А основные дихотомии, по-моему, совершенно очевидны: дихотомия новаторства и архаики, которая вообще для России крайне характерна, и дихотомия большинства и меньшинства. Всегда ли право большинство? Странный вопрос, на который каждый раз почему-то приходится отвечать заново. Так стыдно это всё, как-то неинтересно, по большому счёту.

«Вы хвалили сценарий «Дюба-дюба», а мне почему-то не понравился. По-моему, он относится к модному в 80–90-х жанру «чернуха»».

Нет, не относится. Чернуха — это там, где нет концепции человека и нет веры в человека. А Луцик и Саморядов очень верили в человека, они создали нового героя, который как раз не вызывает отторжения. И портрет русской провинции в «Дюбе-дюбе» не чернушный, а портрет страстный. Это такое подполье, в котором разыгрываются огромные страсти, удивительные события. Герои этой провинции — совсем другие люди (помните, которые приезжают во ВГИК). Так что, ребята, это совсем другое.

«Закончил читать воспоминания Голомштока. Очень заинтересовала тема «Солженицын — Синявский». Что вы знаете об этом? Кто из них вам ближе? Вы говорили, что были дружны с Синявским. Что это был за человек?»

Давайте я в следующий раз сделаю просто лекцию о Синявском. Я действительно его знал хорошо. А Марья Васильевна, жена его — крёстная мать моего сына Андрея, названого в честь Синявского. Андрей Донатович Синявский мне представляется одним из крупнейших русских писателей, — вот так просто я и скажу.

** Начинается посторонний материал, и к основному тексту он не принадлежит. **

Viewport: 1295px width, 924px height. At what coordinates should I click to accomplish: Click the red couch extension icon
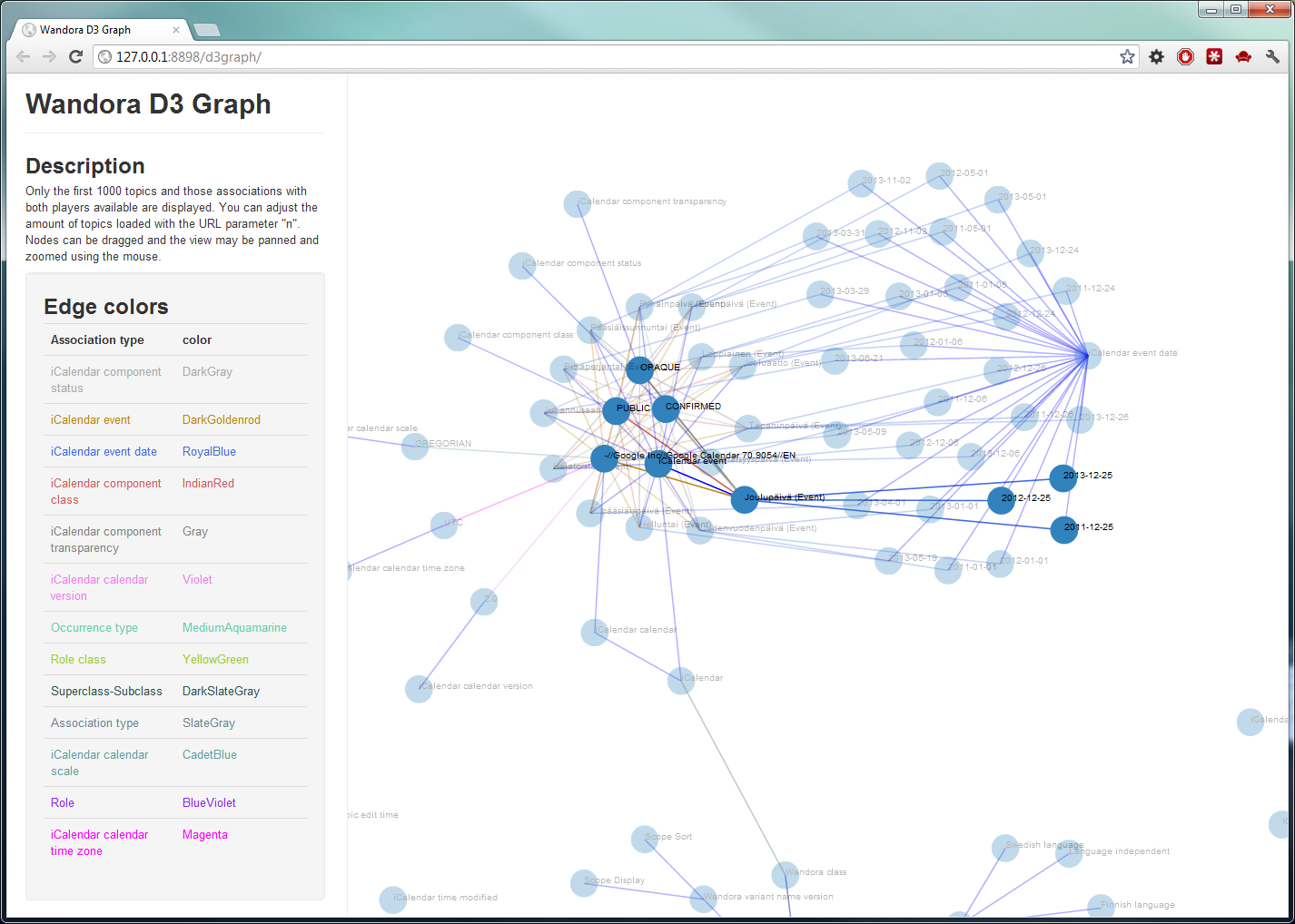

Для меня он писатель по масштабу своему ничуть не меньше Солженицына (по количеству написанного — меньше). Ну, эти «два бородача», как правильно сказала Наталья Борисовна Иванова, с разных сторон подпирали русскую литературы — слева и справа. И без того, и без другого, и без их конфликта русская литература очень бы обеднела. Такие тексты Синявского, как «Чтение в сердцах» о Солженицыне (какое великолепное название!) и открытое письмо Солженицыну, — необходимая страница полемической русской истории.

Я говорил уже много раз о том, что Солженицын — это явная инкарнация Достоевского (просто всё совпадает, даже внешность), а Синявский — очень странная инкарнация Чернышевского, очень интересная. Мне, кстати, что-то захотелось сейчас прочитать последний роман Чернышевского «Отблески сияния» и сравнить его немножко с поздними замыслами Синявского. Да, вот такой автор очерков гоголевского периода русской литературы в тени Гоголя, главный эстет «Современника», автор таких эстетических отношений искусства к действительности на новом этапе. Главное — он типологически похож. Это человек, поверивший в оттепель, заигравшийся в оттепель и севший. Он решил, что ему чуть больше можно. Кроме того, его проза так же провокативна, пародийна, остроумна, как проза Чернышевского. Хотя я думаю, что Синявский бы от этого сравнения вылез бы на стену. Но думаю, что Марье Васильевне аналогия с Ольгой Сократовной только бы понравилась.

Давайте сделаем лекцию о Синявском. Просто чтобы вам подготовиться (как я обычно студентам говорю), почитайте такие повести Синявские, совсем маленькие, как «Гололедица», рассказ «Ты и я», который кажется мне лучшим его рассказом, «Пхенц», «Графоманы», может быть, «Суд идёт» (хотя в меньшей степени) и, конечно, «Любимов». Ну а если найдёте (он труднонаходим, в принципе), то последний его роман «Кошкин дом». Понимаете, Синявский был гениальный сюжетчик, замечательный мастер стилистических фигур, из которых потом получались такие сложные и яркие фабулы. Во всяком случае, когда я по-настоящему хохотал последний раз над книгой, не считая веллеровских «Легенд [Невского проспекта]», это была, конечно, «Гололедица» и «Ты и я» — просто абсолютно великие тексты, по-моему, не имеющие себе равных в русской фантастике.